U.S. Sens. John Thune (R-S.D.), ranking member of the Senate Finance Committee’s Subcommittee on Taxation and IRS Oversight, and Ron Wyden (D-Ore.), chairman of the Senate Finance Committee, today reintroduced legislation to improve child support enforcement for Native American tribes by allowing the 60 tribes that currently operate their own child support agencies to access the Federal Tax Refund Offset Program to collect past-due child support from non-custodial parents. It would also create parity between tribes and states by allowing tribal child support agencies to obtain other identifiable information of non-custodial parents that can be used to enforce child support.
“State child support agencies have access to federal programs that assist them in collecting past-due child support from non-custodial parents,” said Thune. “Tribes in South Dakota that operate their own child support agencies should have access to these same programs and information. This legislation would help ensure that families in Indian Country receive child support payments that are past due and help put tribal and state child support enforcement programs on equal footing.”
“Tribes in Oregon and across the nation deserve access to the same tools as state child support agencies, especially when it comes to making sure families and children get the support they need to thrive during the COVID-19 pandemic and beyond,” said Wyden. “This bill is a common-sense step to help tribal child support agencies recover past-due child support payments for children who might otherwise go without.”
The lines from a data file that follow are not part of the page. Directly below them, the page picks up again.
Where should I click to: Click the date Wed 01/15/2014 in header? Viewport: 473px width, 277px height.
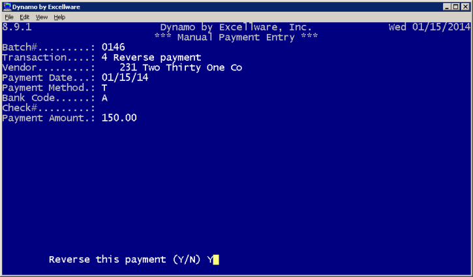429,27
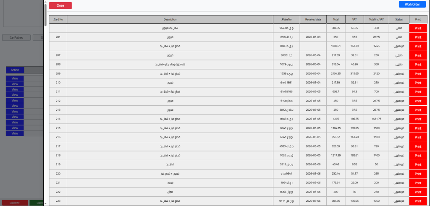Print the row for card 210
Viewport: 430px width, 206px height.
coord(418,83)
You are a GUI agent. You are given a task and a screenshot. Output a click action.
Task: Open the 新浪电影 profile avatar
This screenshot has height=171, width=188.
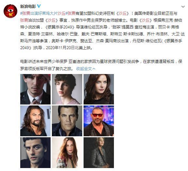[x=10, y=11]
“The NATCSD is extremely pleased by the introduction of the Tribal Child Support Enforcement Act,” said Susan Smith, president of the National Association of Tribal Child Support Directors. “Our sincere thanks to those who have persistently and tirelessly worked for the introduction of this Bill. We look forward to the passage of this Bill as it will assist Tribal IV-D agencies in collecting child support arrears due to tribal families. The child support program is one of the most cost-effective and efficient federal programs. Through direct access to federal tax refunds, tribal programs will be able to further enhance those efforts.”
“NCSEA has long-supported and sought this much needed legislation for our tribal partners,” said Lisa Skenandore, president of the National Child Support Enforcement Association. “Having personally worked on this legislation for the last ten years, I couldn’t be more pleased to see this advance. This legislation would give tribal child support programs the same enforcement mechanisms as the state programs and further enhance collections for children who have otherwise missed out. We believe all children deserve the same level of parity and resources within the child support program. We are very thankful to see this legislation move forward.”
“On behalf of the National Tribal Child Support Association and our members, we are once again pleased to see that federal lawmakers are addressing the current disparity in our efforts to collect child support arrearages on behalf of tribal children,” said Marsha Harlan, president of National Tribal Child Support Association. “Passage of this Act will allow Tribal IV-D programs to have equal access to the Federal Tax Refund Offset Program that states have had for many years. Tribal access to these funds ensure our programs can capture refunds of non-custodial parents and apply those dollars directly to collections for children who are desperately in need of support.”
States have several enforcement methods at their disposal to enforce child support payments, including the Federal Tax Refund Offset Program. With this program, if a non-custodial parent is set to receive a tax refund and owes past-due child support, the U.S. Department of the Treasury can withhold the refund and send it to the state child support agency for disbursement to the family.